GIVEN RECORDS:
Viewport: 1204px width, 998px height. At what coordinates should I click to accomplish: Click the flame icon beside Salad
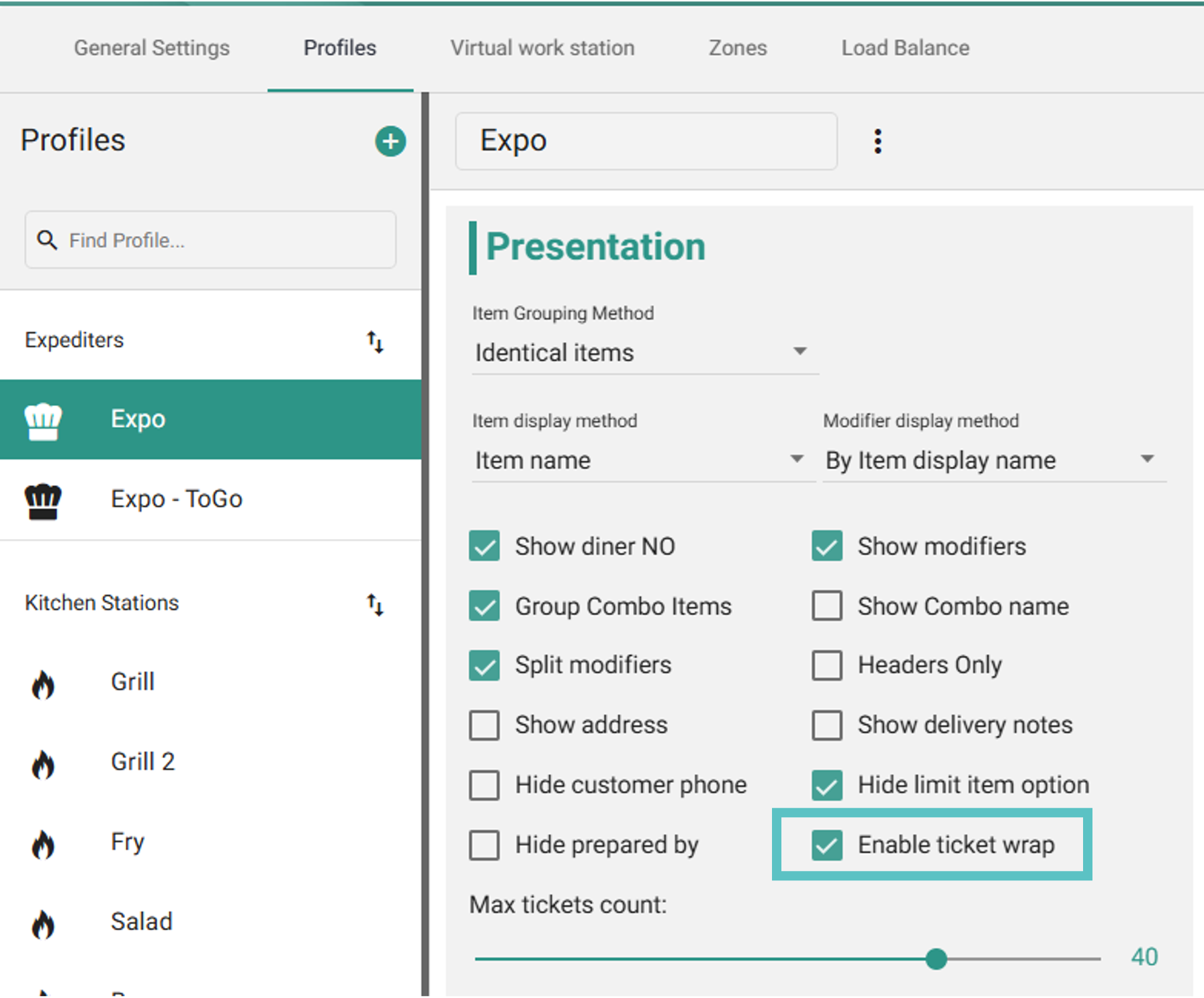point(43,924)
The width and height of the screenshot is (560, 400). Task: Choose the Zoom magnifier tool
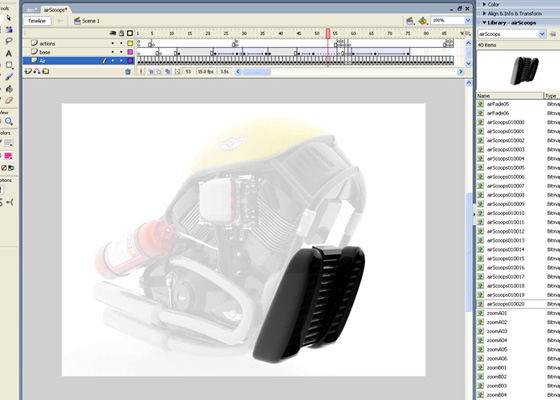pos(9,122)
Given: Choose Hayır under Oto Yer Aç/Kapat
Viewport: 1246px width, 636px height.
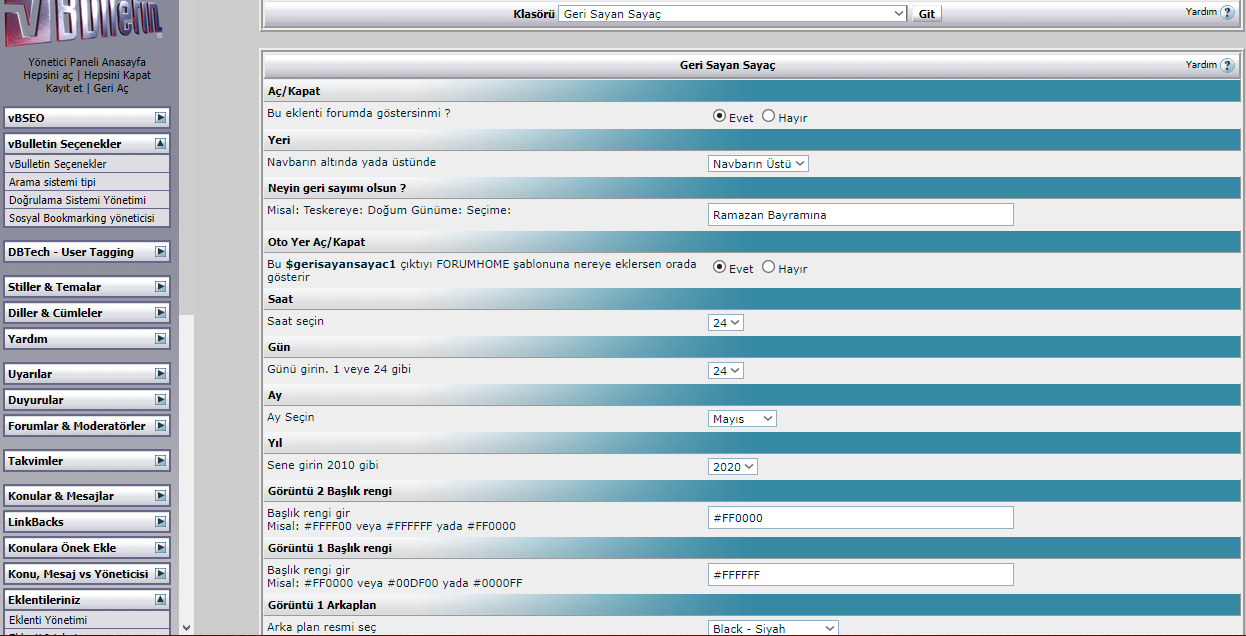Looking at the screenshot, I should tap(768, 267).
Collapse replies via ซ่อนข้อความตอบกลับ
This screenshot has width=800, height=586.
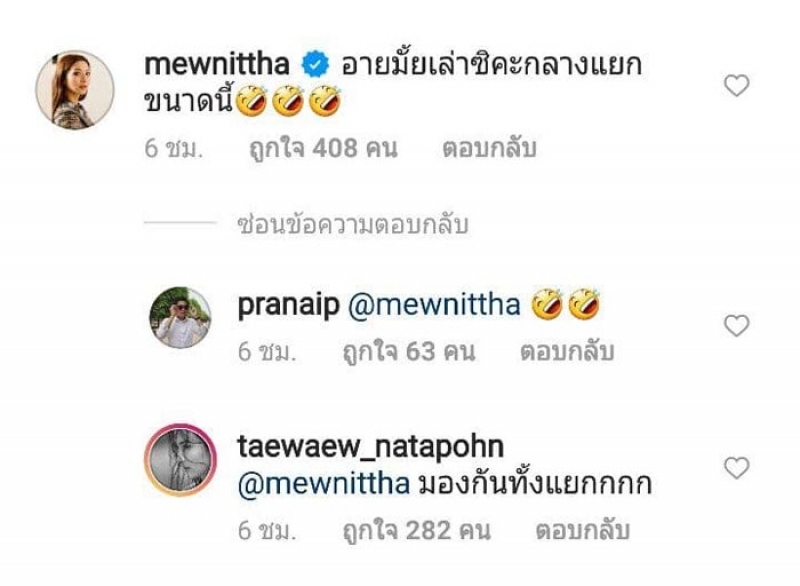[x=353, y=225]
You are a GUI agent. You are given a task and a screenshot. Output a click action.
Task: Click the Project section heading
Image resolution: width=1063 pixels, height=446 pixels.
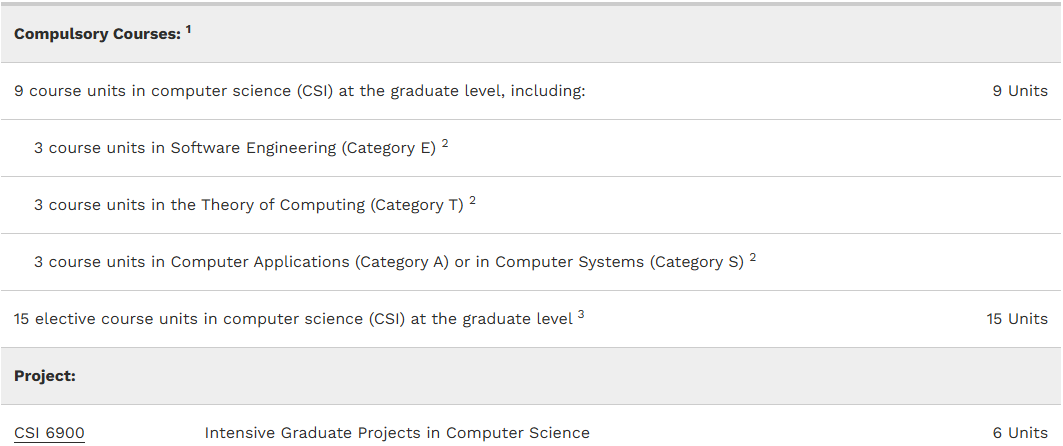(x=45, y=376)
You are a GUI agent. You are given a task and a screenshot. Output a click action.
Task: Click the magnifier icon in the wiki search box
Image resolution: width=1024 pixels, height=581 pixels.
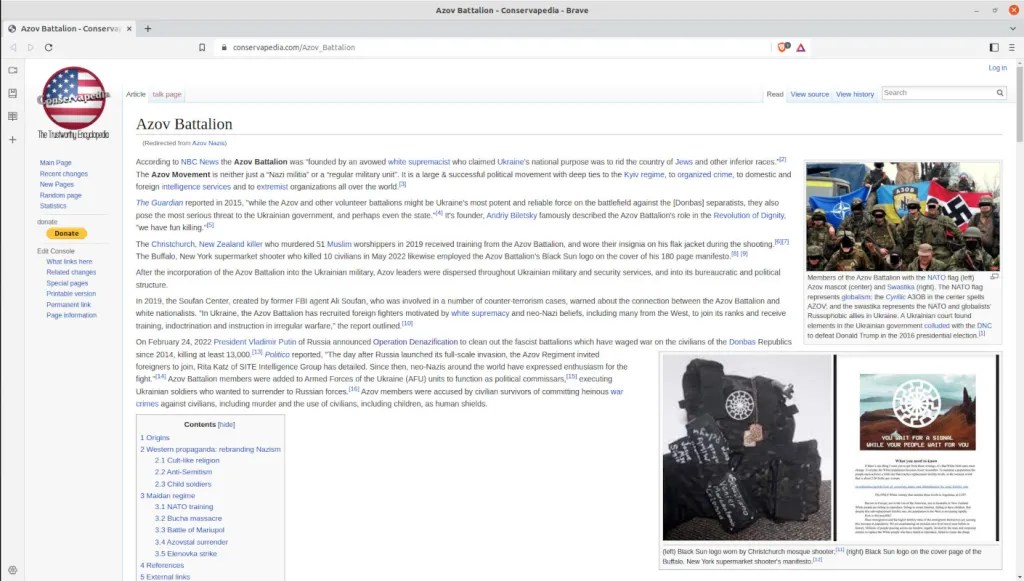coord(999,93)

YOUR OBJECTIVE:
Write out the material above exactly. Skip the pictures.

EXPECTED ANSWER:
Viewport: 1204px width, 998px height. At what coordinates should I click to accomplish: Click the flame icon beside Salad
point(43,924)
The width and height of the screenshot is (560, 400). Task: Choose the Zoom magnifier tool
pos(9,122)
Given: Choose Hayır under Oto Yer Aç/Kapat
Viewport: 1246px width, 636px height.
Looking at the screenshot, I should tap(768, 267).
Collapse replies via ซ่อนข้อความตอบกลับ
This screenshot has width=800, height=586.
[x=353, y=225]
You are a GUI agent. You are given a task and a screenshot. Output a click action.
Task: Click the Project section heading
Image resolution: width=1063 pixels, height=446 pixels.
(x=45, y=376)
You are a GUI agent. You are given a task and a screenshot. Output a click action.
Task: Click the magnifier icon in the wiki search box
Image resolution: width=1024 pixels, height=581 pixels.
coord(999,93)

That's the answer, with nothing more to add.